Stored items
___
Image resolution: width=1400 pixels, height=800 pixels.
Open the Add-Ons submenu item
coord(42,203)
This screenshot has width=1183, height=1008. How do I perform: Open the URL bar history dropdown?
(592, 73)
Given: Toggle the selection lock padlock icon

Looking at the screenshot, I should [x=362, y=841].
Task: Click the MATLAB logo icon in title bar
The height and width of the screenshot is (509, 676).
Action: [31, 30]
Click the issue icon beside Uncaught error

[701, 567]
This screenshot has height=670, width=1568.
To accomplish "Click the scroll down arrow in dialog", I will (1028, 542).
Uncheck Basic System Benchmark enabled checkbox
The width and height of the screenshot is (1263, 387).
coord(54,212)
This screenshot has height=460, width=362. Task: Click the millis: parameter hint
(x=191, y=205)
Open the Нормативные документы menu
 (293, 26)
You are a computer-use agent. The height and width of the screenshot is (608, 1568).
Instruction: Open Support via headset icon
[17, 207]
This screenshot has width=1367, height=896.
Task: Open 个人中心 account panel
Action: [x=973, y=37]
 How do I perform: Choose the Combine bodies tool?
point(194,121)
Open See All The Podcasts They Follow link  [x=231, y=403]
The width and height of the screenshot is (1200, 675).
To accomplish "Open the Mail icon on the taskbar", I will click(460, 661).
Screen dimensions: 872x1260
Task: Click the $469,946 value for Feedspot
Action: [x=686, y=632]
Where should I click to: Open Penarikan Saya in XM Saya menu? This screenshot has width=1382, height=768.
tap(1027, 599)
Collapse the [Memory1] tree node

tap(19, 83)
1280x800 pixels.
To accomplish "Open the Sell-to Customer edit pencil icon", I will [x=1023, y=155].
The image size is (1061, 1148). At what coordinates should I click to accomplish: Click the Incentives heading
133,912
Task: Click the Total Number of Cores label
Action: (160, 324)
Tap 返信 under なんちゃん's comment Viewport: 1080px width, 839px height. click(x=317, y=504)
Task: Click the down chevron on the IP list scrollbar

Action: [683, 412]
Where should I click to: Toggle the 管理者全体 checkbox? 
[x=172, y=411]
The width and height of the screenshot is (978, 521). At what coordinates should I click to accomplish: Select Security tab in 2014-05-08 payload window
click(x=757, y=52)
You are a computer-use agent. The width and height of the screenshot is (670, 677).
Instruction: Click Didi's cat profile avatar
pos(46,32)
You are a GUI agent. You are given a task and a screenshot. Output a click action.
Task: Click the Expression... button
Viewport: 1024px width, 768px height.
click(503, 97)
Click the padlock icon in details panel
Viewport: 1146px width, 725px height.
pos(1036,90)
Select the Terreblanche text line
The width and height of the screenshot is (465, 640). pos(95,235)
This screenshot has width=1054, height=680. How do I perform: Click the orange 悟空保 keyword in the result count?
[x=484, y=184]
___
_Activity_.
Among the lines above, find each one containing the string "agent" and copy it.

_Response to this task_.
You are a computer-use agent. The height and width of the screenshot is (608, 1568).
You are a computer-use agent. The width and height of the screenshot is (670, 677).
You are a GUI agent. You are given a task and a screenshot. Output a click action.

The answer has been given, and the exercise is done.